Well, it turns out another turd plopped into this dung heap:  an art gallery in St. Petersburg, Florida plans on exhibiting the hacked celebrity nude images in a show entitled “No Delete.”

Here’s a litigator’s perspective on ways to stop an exhibit like this one from happening.

Though the litigator turns out to be Goldberg, and what follows is a laundry list of generic causes of action, what’s curious is that there isn’t a moment’s hesitation to consider whether this is art or, as she gracefully calls it, a “turd.”  By turd, I gather there wasn’t a deep concern for First Amendment’s protection of art. No analysis needed if you call it a turd.

That’s because it’s taken for granted by the revenge porn criminalization advocates that this is their field day, their moment in the sun, with this extraordinary opportunity to seize upon the revelation of J-Law’s images and usurp them for their own agenda.

Like XVALA, this too reflects the vultures feeding on the corpse of these celebrity hacking victims.  Mary Anne Franks cranked out an op-ed, which the Daily News was happy to publish, to castigate those who “blamed the victims,” a central meme of the anti-revenge porn advocates.

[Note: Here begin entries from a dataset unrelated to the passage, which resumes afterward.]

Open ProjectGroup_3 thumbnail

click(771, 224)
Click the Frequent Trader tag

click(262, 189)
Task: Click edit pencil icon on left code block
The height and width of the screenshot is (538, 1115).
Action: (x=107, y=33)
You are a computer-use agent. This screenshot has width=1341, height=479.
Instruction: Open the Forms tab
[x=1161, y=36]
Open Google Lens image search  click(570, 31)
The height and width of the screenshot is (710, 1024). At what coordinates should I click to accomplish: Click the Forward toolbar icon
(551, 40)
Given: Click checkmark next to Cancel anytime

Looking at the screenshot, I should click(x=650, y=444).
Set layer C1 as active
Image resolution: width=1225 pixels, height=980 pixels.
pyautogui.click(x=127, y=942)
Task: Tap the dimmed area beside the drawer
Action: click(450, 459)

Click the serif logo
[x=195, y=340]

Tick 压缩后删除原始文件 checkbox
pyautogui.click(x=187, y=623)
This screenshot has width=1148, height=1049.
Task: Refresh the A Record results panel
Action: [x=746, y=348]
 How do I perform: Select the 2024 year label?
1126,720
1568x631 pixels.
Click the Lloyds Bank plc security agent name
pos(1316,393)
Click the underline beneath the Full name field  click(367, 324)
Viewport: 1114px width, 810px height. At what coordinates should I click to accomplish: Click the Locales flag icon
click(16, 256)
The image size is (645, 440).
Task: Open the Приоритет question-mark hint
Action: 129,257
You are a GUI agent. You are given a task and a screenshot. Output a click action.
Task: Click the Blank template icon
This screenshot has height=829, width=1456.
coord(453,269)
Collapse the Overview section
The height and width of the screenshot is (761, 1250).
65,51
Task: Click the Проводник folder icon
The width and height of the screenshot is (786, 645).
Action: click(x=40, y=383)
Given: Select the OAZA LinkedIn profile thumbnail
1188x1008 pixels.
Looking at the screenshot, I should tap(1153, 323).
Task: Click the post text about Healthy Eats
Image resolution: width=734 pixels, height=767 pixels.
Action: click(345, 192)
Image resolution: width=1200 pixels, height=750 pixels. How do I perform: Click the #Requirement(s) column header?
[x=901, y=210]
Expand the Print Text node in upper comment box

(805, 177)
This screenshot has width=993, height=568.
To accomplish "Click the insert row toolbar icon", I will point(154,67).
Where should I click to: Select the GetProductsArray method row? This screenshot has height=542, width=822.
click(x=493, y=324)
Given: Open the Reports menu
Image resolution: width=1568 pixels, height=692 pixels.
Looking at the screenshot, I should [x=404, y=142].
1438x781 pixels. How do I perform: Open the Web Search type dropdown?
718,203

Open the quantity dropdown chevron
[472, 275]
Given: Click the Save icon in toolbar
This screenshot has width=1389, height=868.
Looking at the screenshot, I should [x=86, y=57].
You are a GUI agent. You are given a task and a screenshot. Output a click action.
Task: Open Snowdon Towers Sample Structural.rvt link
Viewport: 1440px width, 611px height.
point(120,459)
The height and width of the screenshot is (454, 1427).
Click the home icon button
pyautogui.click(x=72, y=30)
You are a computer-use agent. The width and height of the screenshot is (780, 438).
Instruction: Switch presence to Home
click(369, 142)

The “lock your doors” analogy and its many variations – lock your car, hide your wallet, chain your bicycle, etc. – are familiar to anyone who has ever had a discussion about the sexual violation of women. This analogy is inappropriate on nearly every possible level.

There is hardly a more fundamental interference with basic liberty than that. This precaution sends the self-defeating and incoherent message that the problem of sexist bigotry and entitlement should be addressed by restricting women’s freedom.

Read more: http://www.nydailynews.com/opinion/precautions-privacy-article-1.1925809#ixzz3CXEPUAXP

Ironically, Eugene Volokh explained just the opposite, that prudence isn’t blame shifting, but just prudence.  The anti-revenge porn advocates must not read Eugene anymore, as not a word of criticism was uttered. Or it might have something to do with the fact that Franks once tried to claim Eugene supported her anti-revenge porn law, which was true, but she doesn’t want to piss him off enough to have him come out and slam it.  Ricky Gervais was not so fortunate, even though his advice had the appropriate “tone” that shouldn’t offend the unduly delicate.

But what happened to Jennifer Lawrence and Kate Upton and a bunch of other young women whose names aren’t particularly familiar to me was hacking, not revenge porn.  Had they stolen personal notes and revealed them publicly, it would have been no less hacking.  Had they stolen pictures of these women dressing in mom jeans, it would have been no less hacking.

The attempt to capitalize on the misery of these young women for another agenda isn’t any different based on your personal flavor of issues.  They are all vultures, picking, picking at the rotting corpse for their own selfish purposes. They are using these women. They are stealing from them just as much as anyone else.  It’s no better because they believe in their cause. Self-interest isn’t an excuse for being a vulture.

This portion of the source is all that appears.